Third and Final Argument
R.C. 5301(B) and 5301.23(B)(see above) provide two instances where recording of deficiently executed mortgages do provide constructive notice—pre-February 1, 2002 deficiently executed mortgages, and mortgages that omit the current mailing address of the mortgagee. The Messers argue that had the General Assembly wanted to create constructive notice for other deficiently executed mortgages, it would have done so in R.C. Chapter 5301. They also argued that these are the only two statutes that allow deficient mortgages to provide constructive notice, and preclude other statutes from doing so.
The court rejected this last set of arguments, finding that nothing prevents the General Assembly from recognizing other instances in which defectively executed mortgages can provide constructive notice, and no language in either of those statutes does so, either. So, R.C. 1304.401 is completely compatible with the statutes cited from Chapter 53.
Case Holding and Case Syllabus
- R.C. 1301.401 applies to all recorded mortgages in Ohio.

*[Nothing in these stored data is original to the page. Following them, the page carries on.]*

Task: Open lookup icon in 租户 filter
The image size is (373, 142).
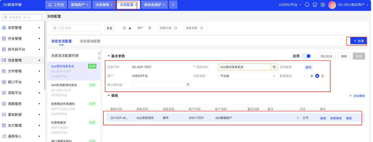Action: tap(150, 28)
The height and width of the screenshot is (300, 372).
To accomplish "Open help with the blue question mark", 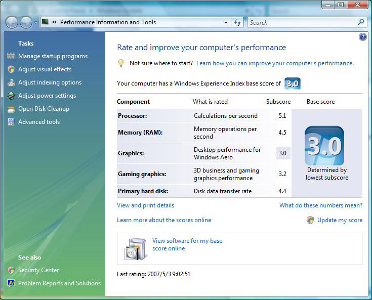I will [x=362, y=37].
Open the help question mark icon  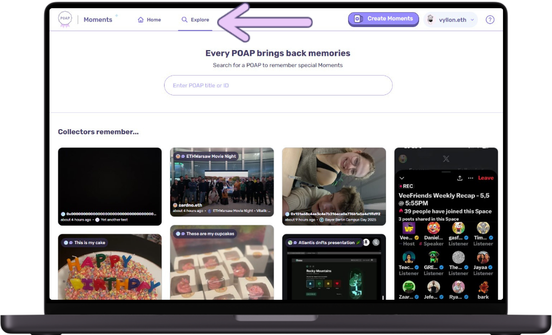pyautogui.click(x=490, y=19)
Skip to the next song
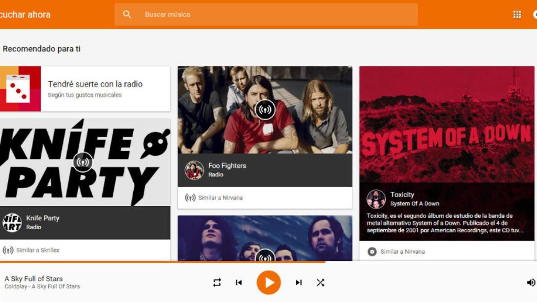537x302 pixels. (298, 282)
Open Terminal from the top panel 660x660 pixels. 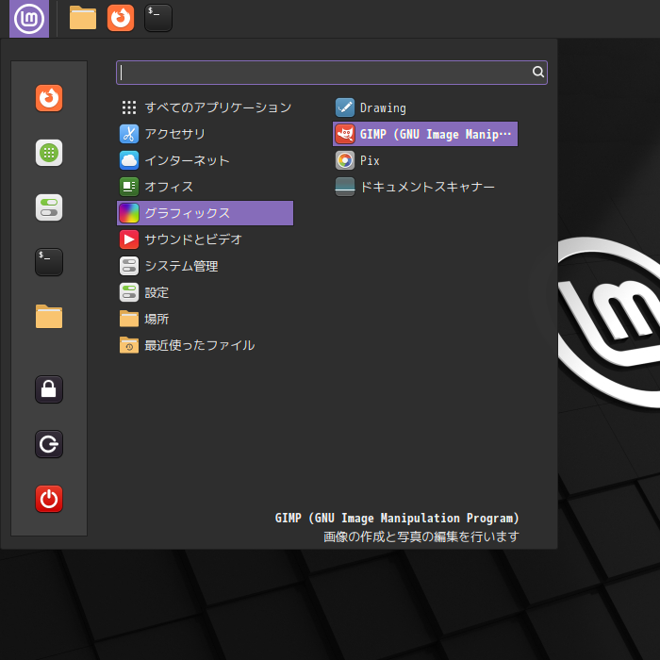[x=158, y=18]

- R.C. 1301.401 acts to provide constructive notice to the world of the existence and contents of a recorded mortgage that was deficiently executed under R.C. 5301.01.
Student Contributor Connie Kremer and I both correctly called this for JP Morgan.
I wrote that I thought the court was unlikely to do much more than answer both questions in the affirmative, and that was pretty much the case. It was clear during the argument that the court was put off by the fact that the homeowners, who knew perfectly well the house was mortgaged, were trying to capitalize on a technical mistake. But in the opinion, the court stayed away from the various bankruptcy implications involved. The opinion sticks to Justice French’s preferred approach, “don’t we always have to look first at the language of a statute?”
This is not my field, so there may be much more to this than the four corners of this opinion. Cincinnati attorney Rick DeBlasis, of Lerner, Sampson & Rothfuss, whose field it is, and who co-authored this guest post on the Messer case, along with his colleague Cynthia Fischer, advises that on closing the door in Messer on mortgage avoidance actions based on a defect in execution where the mortgage has been recorded, the Supreme Court of Ohio has effectively reversed 200 years of Ohio jurisprudence. That’s surely significant. Rick cites to Johnston v. Haines, 2 Ohio 55 (1825) (“…the mere fact of recording a deed, without the legal requisites, gives it no validity.”); Citizens National Bank v. Denison, 165 Ohio St. 89, 133 N.E.2d 329 (1956) (“A mortgage by two persons is not properly executed in accordance with the provisions of R.C. 5301.01, and is not entitled to record under R.C. 5301.25, and the recording thereof does not constitute constructive notice to subsequent mortgagees, where there is a failure to follow the statutory requirements…”). Overruled, sub silentio?